Insurance-Fraud-Claims Detailed analysis on fraud claims in insurance companies, gives you information as to why huge loss take place in insurance com

1 Jan 27, 2022
Basis Set Format Converter

Basis Set Format Converter Repository for the online tool that allows you to enter a basis set in the form of text input for a variety of Quantum Chem

Manas Sharma 3 Jun 27, 2022
Modular analysis tools for neurophysiology data

Neuroanalysis Modular and interactive tools for analysis of neurophysiology data, with emphasis on patch-clamp electrophysiology.

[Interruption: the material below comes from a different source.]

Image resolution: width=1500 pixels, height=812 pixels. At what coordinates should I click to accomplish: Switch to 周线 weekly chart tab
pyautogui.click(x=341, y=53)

Functions for runnin

Allen Institute 5 Dec 22, 2021
Common bioinformatics database construction

biodb Common bioinformatics database construction 1.taxonomy (Substance classification database) Download the database wget -c https://ftp.ncbi.nlm.ni

sy520 2 Jan 04, 2022
This python script allows you to manipulate the audience data from Sl.ido surveys

Slido-Automated-VoteBot This python script allows you to manipulate the audience data from Sl.ido surveys Since Slido blocks interference from automat

Pranav Menon 1 Jan 24, 2022
MIR Cheatsheet - Survival Guidebook for MIR Researchers in the Lab

MIR Cheatsheet - Survival Guidebook for MIR Researchers in the Lab

SeungHeonDoh 3 Jul 02, 2022
Bamboolib - a GUI for pandas DataFrames

Community repository of bamboolib bamboolib is joining forces with Databricks. For more information, please read our announcement. Please note that th

Tobias Krabel 863 Jan 08, 2023
PyPSA: Python for Power System Analysis

1 Python for Power System Analysis Contents 1 Python for Power System Analysis 1.1 About 1.2 Documentation 1.3 Functionality 1.4 Example scripts as Ju

758 Dec 30, 2022
Toolchest provides APIs for scientific and bioinformatic data analysis.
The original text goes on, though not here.